You often want to print out strings nicely, as a part of normal operation or debugging. This is best accomplished by using the format method on a string.

>>> lyrics = ['Her', 'name', 'is', 'Rio']
>>> print("lyrics contains {} items".format(len(lyrics)))
lyrics contains 4 items

The format method replaces areas marked with {} with its arguments. You can use this to this to control the details of what goes in. For example:

>>> print("Lyrics: {}".format(lyrics))
Lyrics: ['Her', 'name', 'is', 'Rio']
>>> print("First word: {}".format(lyrics[0]))
First word: Her
>>> print("First word: {!r}".format(lyrics[0]))
First word: 'Her'
>>> print("2/3 is {}".format(2.0 / 3.0))
2/3 is 0.666666666667
>>> print("2/3 is {:0.2f}".format(2.0 / 3.0))
2/3 is 0.67

You can use indices to control the order in which strings are interpolated (placed into the host string). If you leave them out, strings will be interpolated in the order given:

>>> "{} spam! {} spam!".format("Lovely", "Wonderful")
'Lovely spam! Wonderful spam!'
>>> "{1} {0}! {2} {0}!".format("spam", "Lovely", "Wonderful")
'Lovely spam! Wonderful spam!'

By default, format coaxes its arguments into the prettiest strings possible. Using {!r} calls repr on the argument, which makes the representation “machine-readable” by adding things like quotation marks around it and sometimes type information. Other format specifiers can do things like control the number of digits displayed. See the format string specification for the gory details.

Data model

As alluded to earlier, some types of data can be changed in-place while others cannot. The tuple is a type similar to a list but one that cannot be changed once it is created; it is immutable.

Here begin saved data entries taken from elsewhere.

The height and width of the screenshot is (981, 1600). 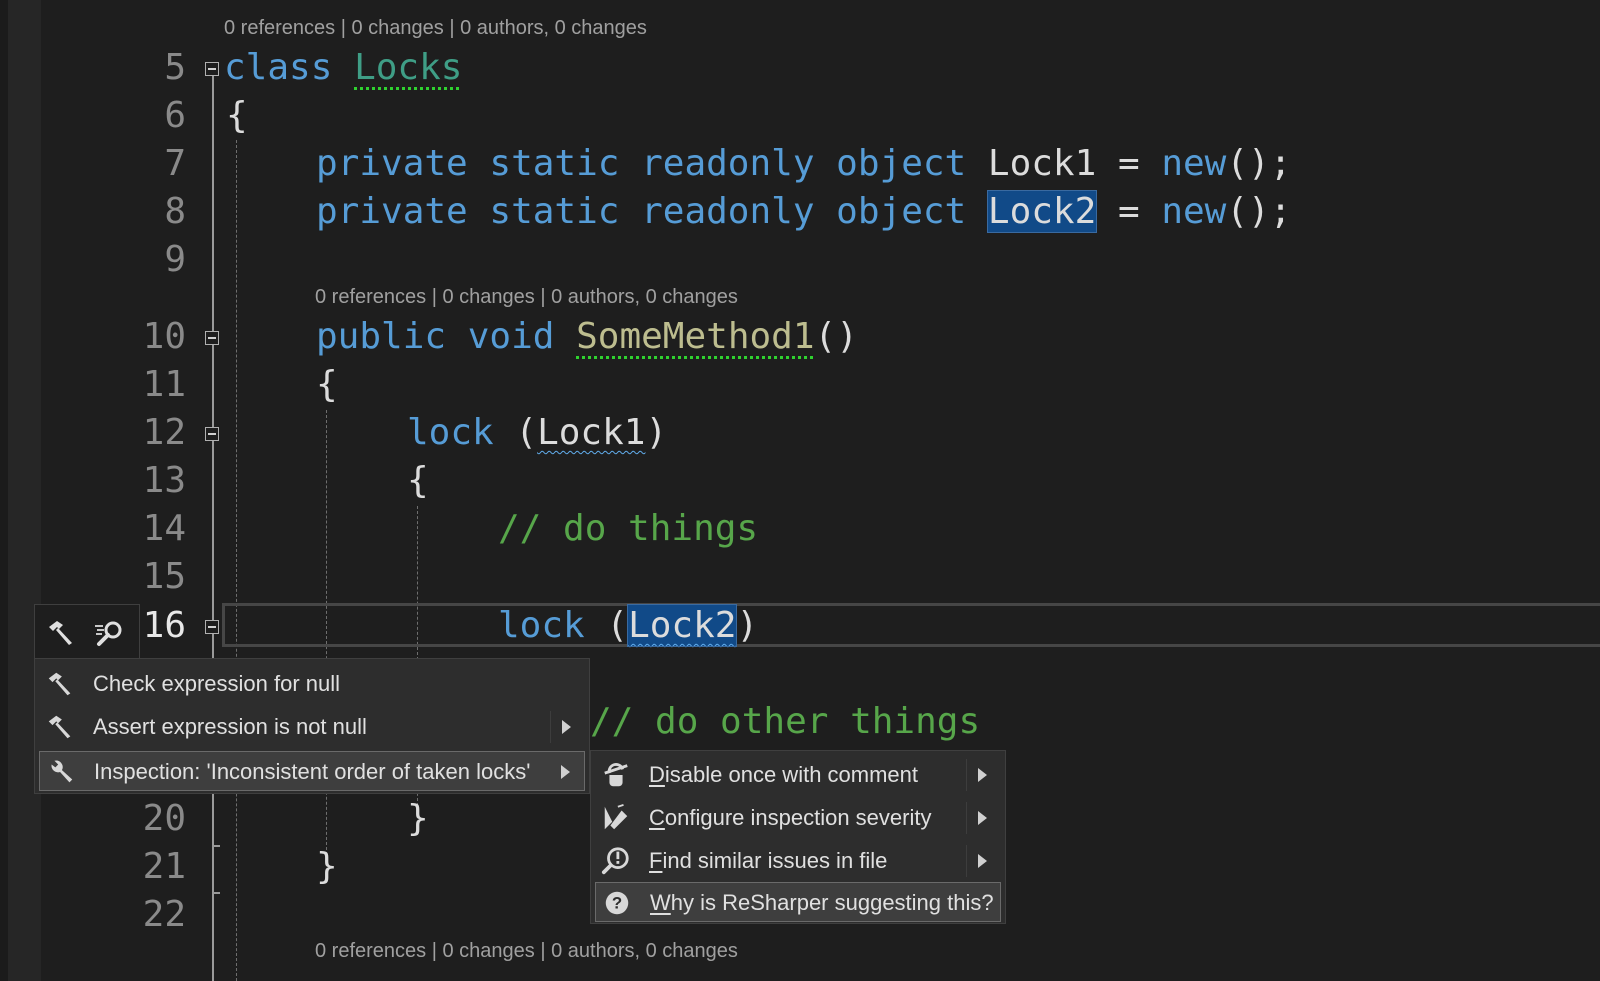 What do you see at coordinates (343, 68) in the screenshot?
I see `code-line-5: class Locks` at bounding box center [343, 68].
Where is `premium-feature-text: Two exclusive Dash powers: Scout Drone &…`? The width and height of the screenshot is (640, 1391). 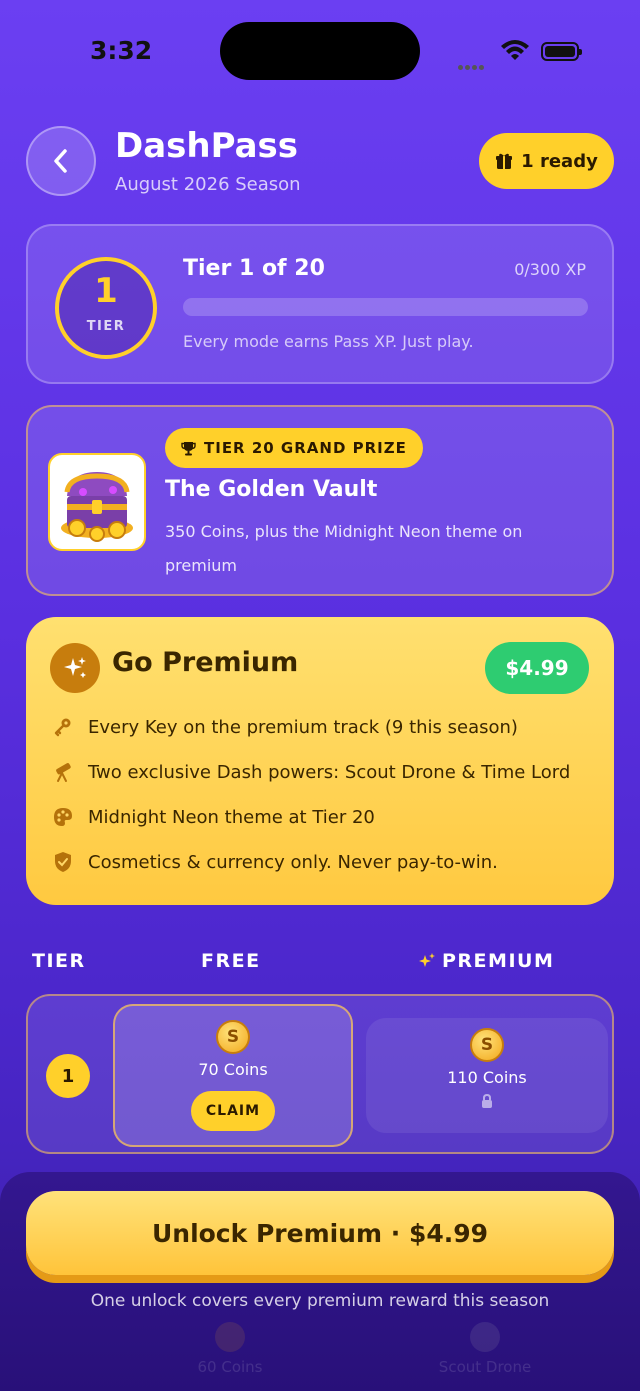 premium-feature-text: Two exclusive Dash powers: Scout Drone &… is located at coordinates (330, 772).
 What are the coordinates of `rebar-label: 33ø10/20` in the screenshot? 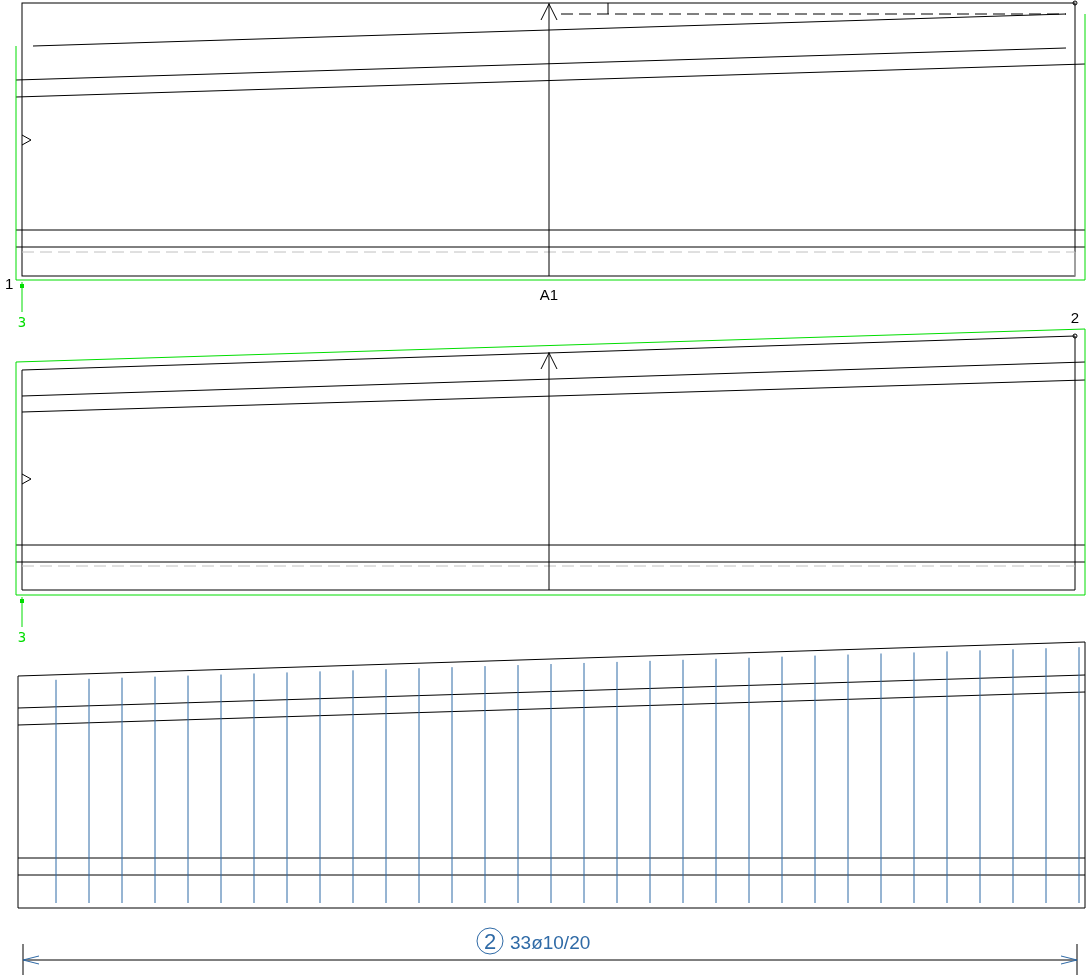 It's located at (550, 942).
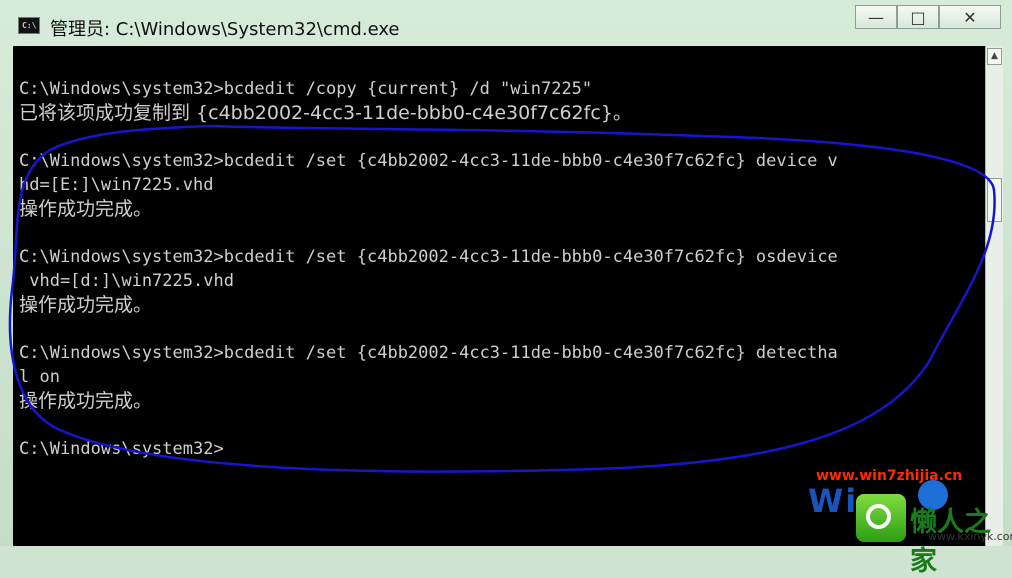 The image size is (1012, 578). I want to click on cmd-app-icon: C:\, so click(29, 26).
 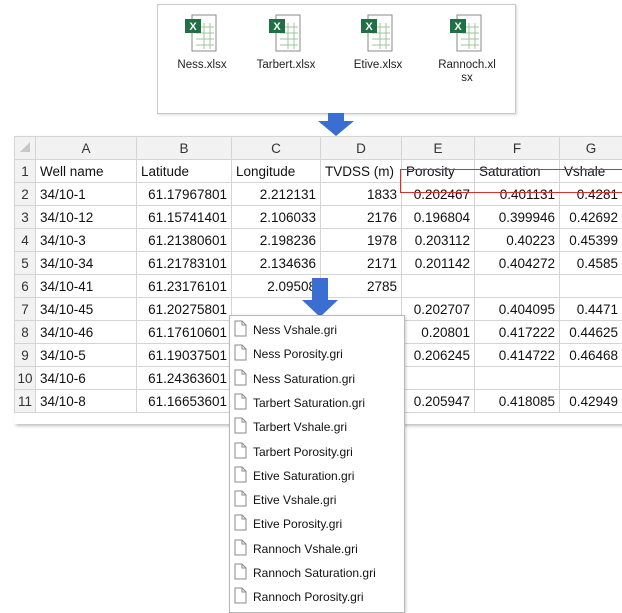 What do you see at coordinates (362, 264) in the screenshot?
I see `cell: 2171` at bounding box center [362, 264].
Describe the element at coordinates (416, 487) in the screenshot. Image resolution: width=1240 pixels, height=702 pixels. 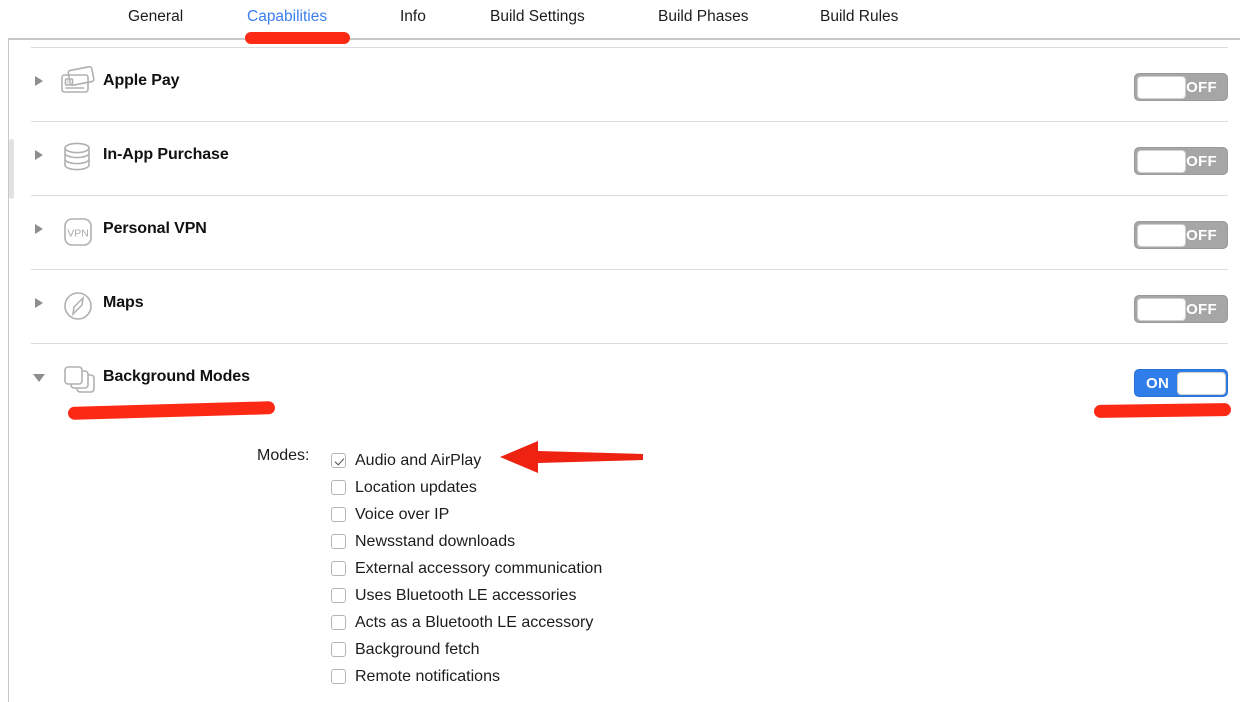
I see `list-item-label: Location updates` at that location.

>>> words1 = ['the', 'dog']
>>> words1[1] = 'cat'
>>> words1
['the', 'cat']
>>> words2 = ('the', 'dog')
>>> words2[1] = 'cat'
Traceback (most recent call last):
  File "<pyshell#58>", line 1, in <module>
    words2[1] = 'cat'
TypeError: 'tuple' object does not support item assignment

This manifests itself when considering the question “will changing this object affect anything else?”. For example:

>>> x = 7
>>> y = x
>>> x += 1
>>> x
8
>>> y
7

As integers are immutable, at the beginning x and y refer to the same object but when x is incremented it points to a different object instead. However, note:

>>> x = ['a']
>>> y = x
>>> x.append('b')
>>> x
['a', 'b']
>>> y
['a', 'b']

As lists are mutable, append changes the object in-place, affecting x and y.